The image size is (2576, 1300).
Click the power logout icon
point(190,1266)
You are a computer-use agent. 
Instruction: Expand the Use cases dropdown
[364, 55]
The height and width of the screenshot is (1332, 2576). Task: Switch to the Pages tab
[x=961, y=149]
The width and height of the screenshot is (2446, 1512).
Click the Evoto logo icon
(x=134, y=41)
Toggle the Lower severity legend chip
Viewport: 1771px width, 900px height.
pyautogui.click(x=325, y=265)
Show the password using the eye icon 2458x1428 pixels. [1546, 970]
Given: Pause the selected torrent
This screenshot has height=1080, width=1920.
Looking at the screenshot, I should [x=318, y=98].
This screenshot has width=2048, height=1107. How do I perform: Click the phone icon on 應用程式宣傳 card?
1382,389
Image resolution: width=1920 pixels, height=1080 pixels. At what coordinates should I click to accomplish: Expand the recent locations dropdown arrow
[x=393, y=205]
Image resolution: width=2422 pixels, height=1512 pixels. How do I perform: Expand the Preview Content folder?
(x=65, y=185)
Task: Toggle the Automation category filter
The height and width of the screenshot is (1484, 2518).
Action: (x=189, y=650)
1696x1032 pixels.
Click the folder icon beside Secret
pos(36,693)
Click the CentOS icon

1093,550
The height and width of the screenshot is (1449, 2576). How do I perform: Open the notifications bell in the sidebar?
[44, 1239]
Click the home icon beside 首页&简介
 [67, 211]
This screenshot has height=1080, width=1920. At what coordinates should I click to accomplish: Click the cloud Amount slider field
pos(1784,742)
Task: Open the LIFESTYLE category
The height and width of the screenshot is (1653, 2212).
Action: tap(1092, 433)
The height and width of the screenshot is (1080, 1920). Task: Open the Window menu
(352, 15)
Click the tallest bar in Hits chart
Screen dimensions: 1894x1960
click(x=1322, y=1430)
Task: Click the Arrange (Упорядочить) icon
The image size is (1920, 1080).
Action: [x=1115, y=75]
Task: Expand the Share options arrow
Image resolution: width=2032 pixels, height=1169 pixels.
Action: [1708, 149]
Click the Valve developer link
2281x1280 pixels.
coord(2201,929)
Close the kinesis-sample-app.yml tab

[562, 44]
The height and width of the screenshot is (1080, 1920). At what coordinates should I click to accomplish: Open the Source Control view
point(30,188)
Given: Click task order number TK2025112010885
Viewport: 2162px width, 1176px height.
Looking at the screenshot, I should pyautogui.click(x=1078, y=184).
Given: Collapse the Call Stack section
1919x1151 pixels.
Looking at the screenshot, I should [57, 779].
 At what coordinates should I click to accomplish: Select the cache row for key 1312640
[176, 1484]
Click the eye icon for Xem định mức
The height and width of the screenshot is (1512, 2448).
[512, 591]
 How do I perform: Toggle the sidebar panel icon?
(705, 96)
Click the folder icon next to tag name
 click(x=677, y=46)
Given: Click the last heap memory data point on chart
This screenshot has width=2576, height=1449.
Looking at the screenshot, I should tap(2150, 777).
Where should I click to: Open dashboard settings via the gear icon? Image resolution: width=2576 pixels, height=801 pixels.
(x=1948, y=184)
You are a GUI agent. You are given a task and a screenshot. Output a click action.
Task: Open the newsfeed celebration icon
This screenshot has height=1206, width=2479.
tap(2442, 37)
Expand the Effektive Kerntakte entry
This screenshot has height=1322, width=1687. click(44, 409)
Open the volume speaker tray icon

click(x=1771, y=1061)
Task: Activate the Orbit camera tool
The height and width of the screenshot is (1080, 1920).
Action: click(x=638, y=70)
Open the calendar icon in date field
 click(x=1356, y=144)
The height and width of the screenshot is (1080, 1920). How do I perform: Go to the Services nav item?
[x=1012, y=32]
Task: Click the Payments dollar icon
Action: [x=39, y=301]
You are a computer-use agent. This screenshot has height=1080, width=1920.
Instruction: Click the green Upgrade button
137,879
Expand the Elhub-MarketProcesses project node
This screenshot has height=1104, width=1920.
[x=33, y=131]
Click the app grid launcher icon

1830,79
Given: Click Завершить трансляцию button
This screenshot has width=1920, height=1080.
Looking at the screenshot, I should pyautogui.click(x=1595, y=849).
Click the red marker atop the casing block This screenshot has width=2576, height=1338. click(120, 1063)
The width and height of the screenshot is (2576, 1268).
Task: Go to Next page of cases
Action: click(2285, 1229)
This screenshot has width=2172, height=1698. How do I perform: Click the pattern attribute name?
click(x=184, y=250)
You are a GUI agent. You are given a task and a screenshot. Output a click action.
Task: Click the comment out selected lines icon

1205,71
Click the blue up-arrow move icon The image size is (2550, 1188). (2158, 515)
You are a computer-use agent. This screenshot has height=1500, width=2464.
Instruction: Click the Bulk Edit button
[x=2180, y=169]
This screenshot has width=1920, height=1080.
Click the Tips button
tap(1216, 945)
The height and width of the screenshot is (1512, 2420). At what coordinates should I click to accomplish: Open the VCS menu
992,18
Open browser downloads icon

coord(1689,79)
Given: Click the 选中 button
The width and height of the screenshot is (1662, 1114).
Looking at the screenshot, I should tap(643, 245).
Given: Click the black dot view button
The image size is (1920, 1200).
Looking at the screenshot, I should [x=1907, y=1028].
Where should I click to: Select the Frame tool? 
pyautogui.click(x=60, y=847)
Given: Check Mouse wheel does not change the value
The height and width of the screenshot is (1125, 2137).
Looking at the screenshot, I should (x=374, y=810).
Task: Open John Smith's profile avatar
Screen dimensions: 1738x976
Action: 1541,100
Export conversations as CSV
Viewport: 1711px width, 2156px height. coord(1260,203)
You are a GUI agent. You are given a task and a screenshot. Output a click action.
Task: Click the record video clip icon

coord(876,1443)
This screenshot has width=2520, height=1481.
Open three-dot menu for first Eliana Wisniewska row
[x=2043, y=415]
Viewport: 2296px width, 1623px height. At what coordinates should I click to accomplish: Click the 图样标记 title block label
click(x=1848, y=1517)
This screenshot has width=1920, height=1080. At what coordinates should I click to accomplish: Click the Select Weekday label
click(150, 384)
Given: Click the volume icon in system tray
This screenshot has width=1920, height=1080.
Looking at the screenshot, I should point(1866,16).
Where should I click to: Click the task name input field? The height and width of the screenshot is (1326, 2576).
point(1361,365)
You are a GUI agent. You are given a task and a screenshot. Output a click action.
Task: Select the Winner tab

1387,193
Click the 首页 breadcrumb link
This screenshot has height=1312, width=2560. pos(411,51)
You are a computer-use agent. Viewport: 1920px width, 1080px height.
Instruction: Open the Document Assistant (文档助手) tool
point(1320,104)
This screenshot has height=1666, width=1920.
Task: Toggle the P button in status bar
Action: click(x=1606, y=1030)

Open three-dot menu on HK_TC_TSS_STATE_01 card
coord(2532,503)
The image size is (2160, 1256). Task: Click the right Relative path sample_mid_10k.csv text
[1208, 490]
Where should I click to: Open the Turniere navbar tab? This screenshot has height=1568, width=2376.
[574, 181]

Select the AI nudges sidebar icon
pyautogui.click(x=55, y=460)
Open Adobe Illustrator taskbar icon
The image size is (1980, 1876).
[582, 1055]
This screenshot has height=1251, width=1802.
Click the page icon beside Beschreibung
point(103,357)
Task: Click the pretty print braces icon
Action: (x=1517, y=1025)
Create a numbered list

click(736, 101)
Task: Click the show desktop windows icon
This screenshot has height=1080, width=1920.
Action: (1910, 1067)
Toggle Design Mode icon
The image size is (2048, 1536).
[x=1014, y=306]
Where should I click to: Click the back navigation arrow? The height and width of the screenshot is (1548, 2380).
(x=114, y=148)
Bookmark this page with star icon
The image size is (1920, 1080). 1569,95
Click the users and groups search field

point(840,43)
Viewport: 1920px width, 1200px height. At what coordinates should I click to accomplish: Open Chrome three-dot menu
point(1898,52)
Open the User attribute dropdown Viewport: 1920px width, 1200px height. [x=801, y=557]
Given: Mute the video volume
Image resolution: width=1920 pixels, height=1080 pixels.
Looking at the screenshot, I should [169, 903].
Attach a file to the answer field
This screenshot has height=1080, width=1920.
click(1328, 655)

→ **Task details**:
Beginning with the opening line above, retype the records exactly through the line with "Given: Pause the selected torrent", both ends included.

→ **Task solution**:
The image size is (2576, 1300).
Click the power logout icon
point(190,1266)
You are a computer-use agent. 
Instruction: Expand the Use cases dropdown
[364, 55]
The height and width of the screenshot is (1332, 2576). Task: Switch to the Pages tab
[x=961, y=149]
The width and height of the screenshot is (2446, 1512).
Click the Evoto logo icon
(x=134, y=41)
Toggle the Lower severity legend chip
Viewport: 1771px width, 900px height.
pyautogui.click(x=325, y=265)
Show the password using the eye icon 2458x1428 pixels. [1546, 970]
Given: Pause the selected torrent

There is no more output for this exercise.